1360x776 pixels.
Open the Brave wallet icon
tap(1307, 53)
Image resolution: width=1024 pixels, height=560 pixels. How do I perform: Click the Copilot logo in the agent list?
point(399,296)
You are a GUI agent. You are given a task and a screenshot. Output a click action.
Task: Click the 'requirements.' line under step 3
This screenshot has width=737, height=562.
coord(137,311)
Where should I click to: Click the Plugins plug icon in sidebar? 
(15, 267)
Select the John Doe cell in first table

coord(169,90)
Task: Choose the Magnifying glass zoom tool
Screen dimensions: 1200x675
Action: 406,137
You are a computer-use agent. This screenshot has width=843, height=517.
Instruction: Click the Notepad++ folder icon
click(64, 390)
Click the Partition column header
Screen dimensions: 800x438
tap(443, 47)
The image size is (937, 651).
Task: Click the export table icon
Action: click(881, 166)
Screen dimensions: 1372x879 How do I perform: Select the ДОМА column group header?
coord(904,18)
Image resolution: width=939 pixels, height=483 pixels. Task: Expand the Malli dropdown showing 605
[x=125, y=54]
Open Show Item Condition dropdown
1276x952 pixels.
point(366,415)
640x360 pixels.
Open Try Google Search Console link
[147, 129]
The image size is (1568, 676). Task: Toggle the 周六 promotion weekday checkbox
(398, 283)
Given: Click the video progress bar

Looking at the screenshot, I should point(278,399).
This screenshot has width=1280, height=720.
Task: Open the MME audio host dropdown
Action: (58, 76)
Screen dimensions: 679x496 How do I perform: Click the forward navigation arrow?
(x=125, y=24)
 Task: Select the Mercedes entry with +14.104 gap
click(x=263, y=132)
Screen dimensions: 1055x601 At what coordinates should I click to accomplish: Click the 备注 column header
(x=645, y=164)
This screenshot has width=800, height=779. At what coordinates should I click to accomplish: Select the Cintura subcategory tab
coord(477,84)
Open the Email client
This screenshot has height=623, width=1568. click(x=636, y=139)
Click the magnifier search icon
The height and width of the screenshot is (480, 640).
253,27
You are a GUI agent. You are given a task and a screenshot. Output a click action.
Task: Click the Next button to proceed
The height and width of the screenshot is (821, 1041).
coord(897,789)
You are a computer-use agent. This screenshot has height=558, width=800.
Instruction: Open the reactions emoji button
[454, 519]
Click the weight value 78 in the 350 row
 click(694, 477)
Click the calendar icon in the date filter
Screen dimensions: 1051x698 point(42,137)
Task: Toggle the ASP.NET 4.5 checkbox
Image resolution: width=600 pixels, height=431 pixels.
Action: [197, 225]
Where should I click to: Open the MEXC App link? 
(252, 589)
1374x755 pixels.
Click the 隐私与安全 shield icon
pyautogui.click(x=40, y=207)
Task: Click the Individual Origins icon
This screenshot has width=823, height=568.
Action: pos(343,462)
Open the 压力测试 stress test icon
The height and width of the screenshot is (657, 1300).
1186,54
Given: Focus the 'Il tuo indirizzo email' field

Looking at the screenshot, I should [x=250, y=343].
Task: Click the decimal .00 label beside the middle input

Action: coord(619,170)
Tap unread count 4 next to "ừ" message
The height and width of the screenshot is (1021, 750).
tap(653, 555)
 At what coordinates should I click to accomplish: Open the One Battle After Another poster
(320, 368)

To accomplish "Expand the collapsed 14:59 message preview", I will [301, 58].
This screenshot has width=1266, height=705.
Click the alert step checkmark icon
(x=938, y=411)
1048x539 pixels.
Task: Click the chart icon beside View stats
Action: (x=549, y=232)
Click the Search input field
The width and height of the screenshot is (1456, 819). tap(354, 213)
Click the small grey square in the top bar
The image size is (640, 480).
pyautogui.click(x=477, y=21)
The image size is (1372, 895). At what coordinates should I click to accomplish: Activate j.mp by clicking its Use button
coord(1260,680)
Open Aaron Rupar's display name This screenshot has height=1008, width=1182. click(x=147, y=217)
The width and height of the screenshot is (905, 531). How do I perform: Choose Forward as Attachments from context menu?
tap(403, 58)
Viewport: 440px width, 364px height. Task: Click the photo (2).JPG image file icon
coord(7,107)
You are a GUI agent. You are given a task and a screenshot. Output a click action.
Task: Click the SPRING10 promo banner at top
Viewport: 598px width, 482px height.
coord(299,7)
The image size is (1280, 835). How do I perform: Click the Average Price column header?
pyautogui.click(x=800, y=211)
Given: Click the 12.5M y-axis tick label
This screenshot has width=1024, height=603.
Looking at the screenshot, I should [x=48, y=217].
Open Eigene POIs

· · · · · · ·

The answer must be the number of lines in the records where the string "computer" is found, stated alone.

2